Comment by RIYA on July 28th, 2014 at 2:34 pm

The word Dravidian is NOT DERIVED FROM SANSKRIT. As per the manual of administration of madras presidency this was the name of the kingdom of COORUMBARS. The article is a political article and obviosuly casteist. The Brahmin and the Upper castes in India who are of Sanskrit origin want to spread disinformation on the Sanskrit origin of Dravida.

The word Dravidian originated from the Coorumbar of history who were a civilized race, carrying on extensive trade and commerce with the east and west. The formed a kingdom called Dravida, which now survives as generic title for all ancestral south Indian people. Hwen Thsang who visited Dravida about the year A.D 640 gives the Coorumbar a good character.

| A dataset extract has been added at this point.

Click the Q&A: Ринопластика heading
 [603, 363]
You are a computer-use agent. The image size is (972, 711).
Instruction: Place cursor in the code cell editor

He writes “The kingdom measures 6,00 li in circumference (1,000 miles). The capital called cancheepuram is five miles round. The soil is fertile, and crops grow abundantly, with quantities of flowers and fruits. The climate is hot and inhabitants are brave. They are remarkable for their strong love of faithfulness and justice and have great esteem for learned men. There are a hundred Buddhist monasteries with 10,000 clerics, there are 80 Brahminical temples and Jains were numerous.

Comment by Jennifer Tanabe on November 17th, 2016 at 3:59 pm

Thank you, Riya, for your feedback. The term “Dravidian” in relation to the family of languages was, however, coined in 1856 by Robert Caldwell who took it from the Sanskrit “Dravida,” based on the use he observed of that word. This is not to say that the languages themselves came from Sanskrit, merely that he created English name for them based on his awareness of that Sanskrit word. The term “Dravida” itself has a controversial etymology, with some scholars believing it to be the Sanskritization of “Damila.” The term “Dravida,” as you point out, referred not to languages but to an area of Southern India. Additional explanation of the etymology will be included in the text. Thank you again for taking the time to comment.